BALTIMORE, October 7, 2008 — Healthcare leaders who believe that nothing much will change in the way we deliver and fund services should find a copy of the Sunday New York Times. In a two-page frontal assault on this nation’s fiscal mess, former Secretary of Commerce Peter G. Peterson and David M. Walker, former U.S. Comptroller General, highlight some economic realities that should send a chill down your back.

For healthcare CEOs and board members, if you are not worried about the future then you are not living up to your fiduciary duty.

The U.S. government is in a $53 trillion financial hole as of September 30, 2007. This equates to $455,000 per household. This is before the $700 billion credit market rescue/bank bailout plan.

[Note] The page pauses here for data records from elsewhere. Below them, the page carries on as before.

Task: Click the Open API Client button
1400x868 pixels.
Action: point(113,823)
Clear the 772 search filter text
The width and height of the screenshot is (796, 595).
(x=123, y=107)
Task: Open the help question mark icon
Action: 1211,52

Of this staggering total, $34,000,000,000,000 (trillion) is the unfunded commitments of the Medicare program. Mr. Walker believes that the real problem for our nation is not some terrorist living in a cave, but our deepening national debt. It is our “economic cancer.” What an appropriate description since healthcare costs, through the Medicare program, is one of our single biggest budget challenges.

Each household’s share of the $53 trillion financial hole — $455,000 – is almost 10 times the median household income, according to the Peterson/Walker advertisement. This is unfinanceable, Messrs. Peterson and Walker claim.

The advertisement cautions Americans “we cannot grow our way out of these problems. To do so, our economy would have to grow by double digits for decades. In the boom of the 1990s, the economy grew at average rate of (only) 3.2 percent.”

Even if we cut pork-barrel spending, eliminated all earmarks, cancelled the Bush tax cuts, and ended the wars in Iraq and Afghanistan, these actions, combined, would get us only 15 percent of the way to financial solvency.

Where are we getting the money to run our government?

Foreign lenders, for the most part. Nations like China and the oil-rich Muslim nations of the Middle East.

What if those foreign nations, like U.S. banks, decide to stop lending, or if they insist on tough new borrowing covenants? Vice President Cheney’s silly assertions to the contrary, deficits do matter. They matter for our household budgets, our hospitals, and our government.

Unless we get our financial house in order now, the United States will enter an irreversible fast-track slide to second-world debtor nation status.

This is the dirty little truth that everyone in Washington knows but no one wants to talk about.

Healthcare leaders must act now. Or, we can sit back, watch the crisis grow and do what we have been doing so well for the past 30 years: kick the can down the road to the next class of graduate students preparing to enter the healthcare field.

The time to act is now. Not in 2020 to 2040 when the nation will not be able to afford to pay entitlement benefits or fund much of a national defense.

Who better to craft a workable solution to overhaul healthcare finance and the way we deliver care than a coalition of physicians, healthcare executives and, yes, as much as it pains me to say this, representatives of the insurance industry?

Now is the time for healthcare leaders to say that enough is enough. Now is the time to build those tough coalitions that will yield real reform – reduce costs and improve quality.

Collectively, the American College of Healthcare Executives, the American Hospital Association and the American Medical Association –and others – have done a much better job of telling Congress what we don’t like rather than advocating a plan for real change.

It is time for the real healthcare leaders to stop this lame approach and be accountable for developing a real plan that will help save our economy and our nation.

We need to be accountable.

If you would like see Mr. Walker’s 2007 appearance on 60 Minutes, click the following link.
http://www.youtube.com/watch?v=OS2fI2p9iVs

If Mr. Walker’s comments do not make you uncomfortable, your threshold for pain and anxiety is much greater than mine.